Protein sequence analysis is a technique for discovering the structures and functions of proteins in living organisms using functions like comparison of sequences, identification of intrinsic features, sequence differences and variations, and molecular structures; it assists in revealing evolution and genetic diversity. The authors present a computationally efficient method to reveal the protein functionality of sequences using aligning and clustering patterns.
The method, the aligned pattern (AP) synthesis process, is made up of three steps: pattern discovery, AP clustering, and AP cluster refinement. Step one finds nonredundant statistically significant associations of amino acids. It uses a fast and space-efficient algorithm using statistical conditions as confidence thresholds to restrict the patterns discovered as statistically significant and nonredundant. Step two groups and aligns sequence patterns, and synthesizes the patterns into AP clusters. The authors employ the global Needleman-Wunsch alignment algorithm and the local Smith-Waterman alignment algorithm for merging two AP clusters into one using hierarchical clustering. Finally, step three refines the AP clusters into weak AP clusters and then to conserved AP clusters. This improves the sequence coverage while maintaining cluster entropy.

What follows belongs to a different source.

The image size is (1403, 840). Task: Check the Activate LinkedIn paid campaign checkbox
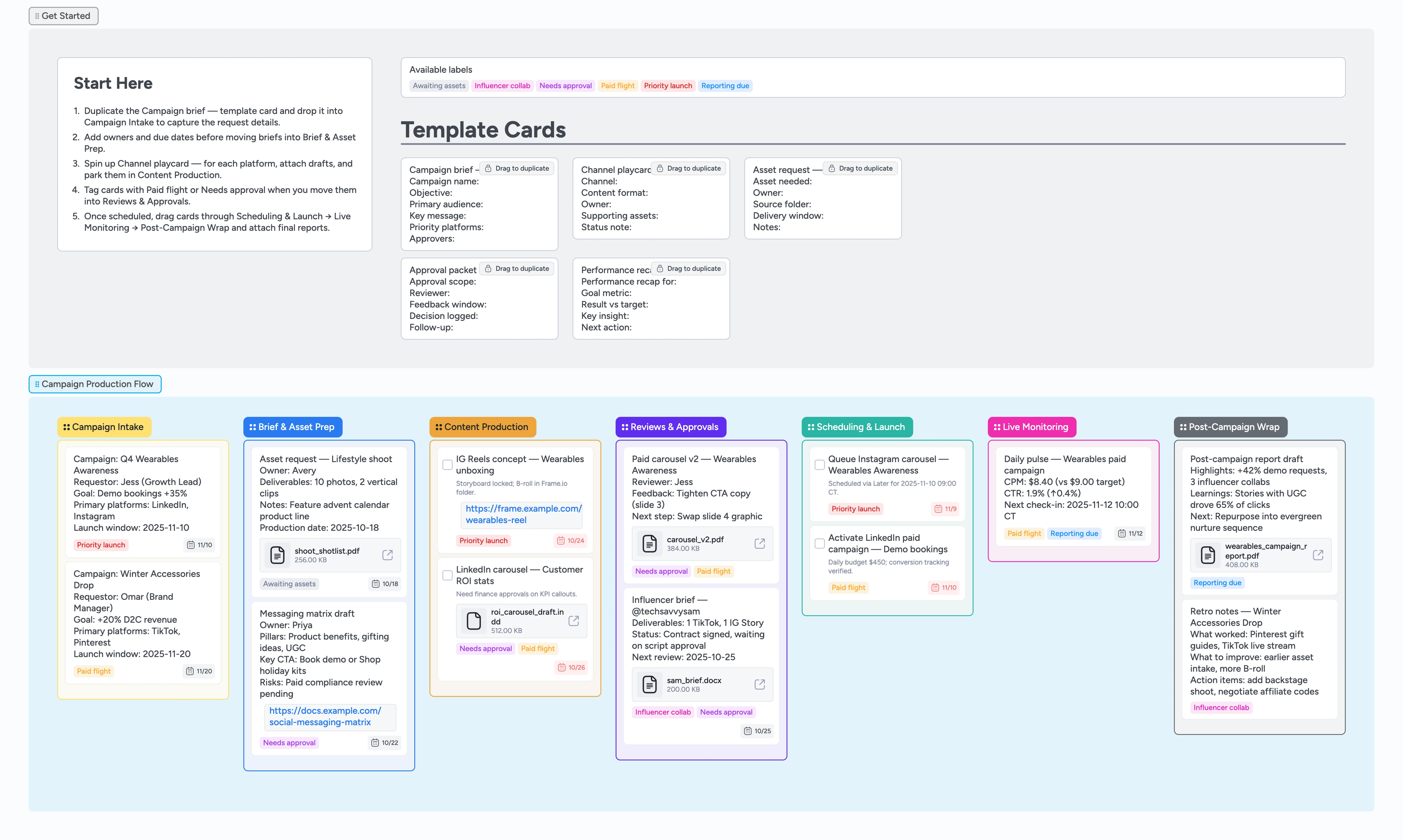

The authors conduct in silico tests using three biological datasets: cytochrome c, ubiquitin, and triosephosphate isomerase (TIM). For consistency, they use, “the minimum occurrence for each pattern set as half of the total number of sequences multiplied by the percentage of identity and coverage.” They observe cytochrome c, ubiquitin, and TIM results showing AP clusters correlating "to binding sites that richly represent ... binding segments as patterns and ... binding residues as aligned columns," hierarchical clustering performance and AP cluster quality, and biological significance, respectively.
This is an interesting read about protein analysis; it clearly profiles the nature of the protein functionality domain. The authors claim to develop a unique and novel AP synthesis process.